* [About this exercise]
Write the records out again, precisely as they stand.
>>
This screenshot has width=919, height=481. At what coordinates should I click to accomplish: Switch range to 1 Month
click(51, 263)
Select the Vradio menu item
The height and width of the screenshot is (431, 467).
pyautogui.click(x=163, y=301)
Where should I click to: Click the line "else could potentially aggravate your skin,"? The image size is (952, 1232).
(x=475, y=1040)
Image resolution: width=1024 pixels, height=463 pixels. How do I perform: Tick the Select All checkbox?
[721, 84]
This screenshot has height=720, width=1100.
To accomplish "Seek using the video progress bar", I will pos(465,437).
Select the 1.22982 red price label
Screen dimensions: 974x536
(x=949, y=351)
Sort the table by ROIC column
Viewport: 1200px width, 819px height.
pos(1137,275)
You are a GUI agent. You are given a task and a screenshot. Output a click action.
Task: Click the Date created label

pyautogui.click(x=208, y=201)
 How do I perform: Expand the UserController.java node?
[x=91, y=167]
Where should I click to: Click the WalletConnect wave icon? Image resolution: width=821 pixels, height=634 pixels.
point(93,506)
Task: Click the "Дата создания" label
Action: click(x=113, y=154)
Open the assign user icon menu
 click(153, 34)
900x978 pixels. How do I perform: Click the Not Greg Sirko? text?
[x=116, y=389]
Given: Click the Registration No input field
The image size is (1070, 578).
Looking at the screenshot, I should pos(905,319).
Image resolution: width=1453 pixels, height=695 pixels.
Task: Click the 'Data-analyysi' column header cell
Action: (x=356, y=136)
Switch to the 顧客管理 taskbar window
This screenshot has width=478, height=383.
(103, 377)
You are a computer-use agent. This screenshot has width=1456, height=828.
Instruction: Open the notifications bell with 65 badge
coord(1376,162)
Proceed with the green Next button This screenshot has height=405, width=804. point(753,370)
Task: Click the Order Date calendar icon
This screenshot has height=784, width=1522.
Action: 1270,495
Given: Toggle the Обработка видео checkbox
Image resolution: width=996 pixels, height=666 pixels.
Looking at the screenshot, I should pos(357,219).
<<
* [Solution to the exercise]
This screenshot has width=919, height=481. At what coordinates should I click to accomplish: Switch range to 1 Month
click(51, 263)
Select the Vradio menu item
The height and width of the screenshot is (431, 467).
pyautogui.click(x=163, y=301)
Where should I click to: Click the line "else could potentially aggravate your skin,"? The image size is (952, 1232).
(x=475, y=1040)
Image resolution: width=1024 pixels, height=463 pixels. How do I perform: Tick the Select All checkbox?
[721, 84]
This screenshot has height=720, width=1100.
To accomplish "Seek using the video progress bar", I will pos(465,437).
Select the 1.22982 red price label
Screen dimensions: 974x536
(x=949, y=351)
Sort the table by ROIC column
Viewport: 1200px width, 819px height.
pos(1137,275)
You are a GUI agent. You are given a task and a screenshot. Output a click action.
Task: Click the Date created label

pyautogui.click(x=208, y=201)
 How do I perform: Expand the UserController.java node?
[x=91, y=167]
Where should I click to: Click the WalletConnect wave icon? Image resolution: width=821 pixels, height=634 pixels.
point(93,506)
Task: Click the "Дата создания" label
Action: click(x=113, y=154)
Open the assign user icon menu
 click(153, 34)
900x978 pixels. How do I perform: Click the Not Greg Sirko? text?
[x=116, y=389]
Given: Click the Registration No input field
The image size is (1070, 578).
Looking at the screenshot, I should pos(905,319).
Image resolution: width=1453 pixels, height=695 pixels.
Task: Click the 'Data-analyysi' column header cell
Action: (x=356, y=136)
Switch to the 顧客管理 taskbar window
This screenshot has width=478, height=383.
(103, 377)
You are a computer-use agent. This screenshot has width=1456, height=828.
Instruction: Open the notifications bell with 65 badge
coord(1376,162)
Proceed with the green Next button This screenshot has height=405, width=804. point(753,370)
Task: Click the Order Date calendar icon
This screenshot has height=784, width=1522.
Action: 1270,495
Given: Toggle the Обработка видео checkbox
Image resolution: width=996 pixels, height=666 pixels.
Looking at the screenshot, I should pos(357,219).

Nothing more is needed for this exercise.